La misère totale des jours qui viennent n’est pas une inévitabilité totale: nous avons la capacité de réagir aujourd’hui. Nous pouvons adopter une excellente hygiène, nous pouvons cesser de laisser nos dégâts aux préposé.e.s à l’entretien, nous pouvons désinfecter nos lieux communs. Nous pouvons faire de notre mieux pour obtenir ce qu’il faut pour vivre quelque temps. Nous pouvons – aujourd’hui, maintenant – organiser des réseaux d’entraide parmi nos contacts sociaux existants, établir des plans pour prendre soin des plus vulnérables, préparer des provisions pour les personnes qui vont tomber malades. Nous pouvons offrir un refuge aux personnes qui n’en ont pas, proposer de soutenir des personnes affolées par les nouvelles, promettre de prendre soin des animaux ou des enfants de quelqu’un si jamais cette personne tombe malade. Nous pouvons fournir des renseignements importants aux personnes qu’on a trompées ou ignorées. Nous pouvons protéger les personnes qui subissent une stigmatisation et une discrimination injustes. Nous pouvons fabriquer des masques et assembler des trousses de désinfection pour les personnes qui vont prendre soin de malades à la maison.

Nous pouvons aussi entamer une grève générale, qui aurait maintenant une double fonction – rester à la maison, refuser de travailler, refuser d’aller à l’école, refuser de magasiner, refuser le plus possible de tomber malade et de contaminer autrui. Nous pouvons crier de toutes nos forces et démontrer dans chacun de nos gestes que les vies des personnes vulnérables sont importantes, que les morts des personnes malades ou âgées ou pauvres ou emprisonnées atteintes par ce virus sont inacceptables. Il faut libérer les prisonnières et les prisonniers. Il faut prendre soin des personnes âgées. Tout le monde doit avoir un logement sécuritaire. Il faut que les malades puissent obtenir du soutien sans craindre de perdre leur travail ou de faire faillite à cause des frais médicaux. Les personnes qui font le ménage, les personnes qui travaillent dans les soins de santé, et toutes les autres personnes en première ligne doivent avoir tout ce dont elles ont besoin pour être en sécurité. Ce virus rend encore plus visible ce qui était déjà là.

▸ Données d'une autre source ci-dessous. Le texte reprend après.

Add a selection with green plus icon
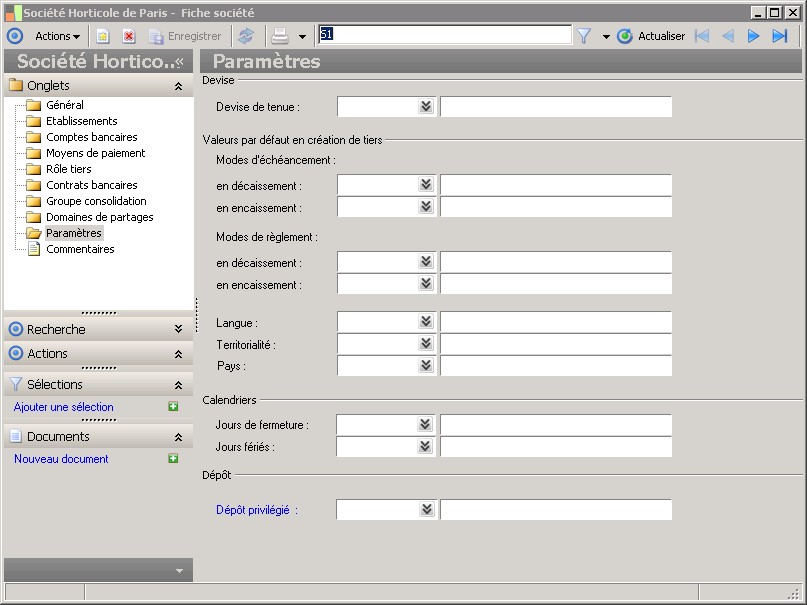This screenshot has height=605, width=807. click(x=173, y=407)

Nous devons aussi nous engager à observer une distanciation sociale à grande échelle. Le fonctionnement de la distanciation sociale exige une sorte de foi: nous devons considérer l’espace négatif avec autant de clarté que l’espace positif, savoir que ce qu’on ne fait pas est aussi brillant et plein d’amour. Nous nous trouvons face à une étrange tâche, ici, qui consiste à rassembler les esprits tout en maintenant une distance physique. Nous en sommes capables. J’écris ceci parce que je veux que ce qu’il y a de bon en nous puisse se frayer un chemin à travers les haines absurdes qui s’empilent et nous étouffent. Je crois que nous pouvons faire le bien, mais nous devons aussi nous préparer à une amplification du mal. Le temps où l’invisible devient visible est à portée de main.

Anne Boyer est poète et essayiste. Ses écrits, qui comprennent le recueil Garments Against Women (2015), la collection d’essais expérimentaux A Handbook of Disappointed Fate (2018) et l’essai The Undying (2019), abordent notamment les questions du capitalisme, de la pauvreté, de la maladie, de la condition des femmes, de la musique, de la solidarité et de la résistance. Elle vit à Kansas City.

Olivia Tapiero est écrivaine et traductrice. Elle est l’autrice de Les murs (2009), Espaces (2012) et Phototaxie (2017), et a codirigé le collectif Chairs (2019). Membre du comité de rédaction de Moebius, elle a contribué aux revues Muse Medusa, Tristesse, Relations et Estuaire. Elle traduit présentement A Handbook of Disappointed Fate, qui paraîtra en français en 2021. Elle vit à Montréal.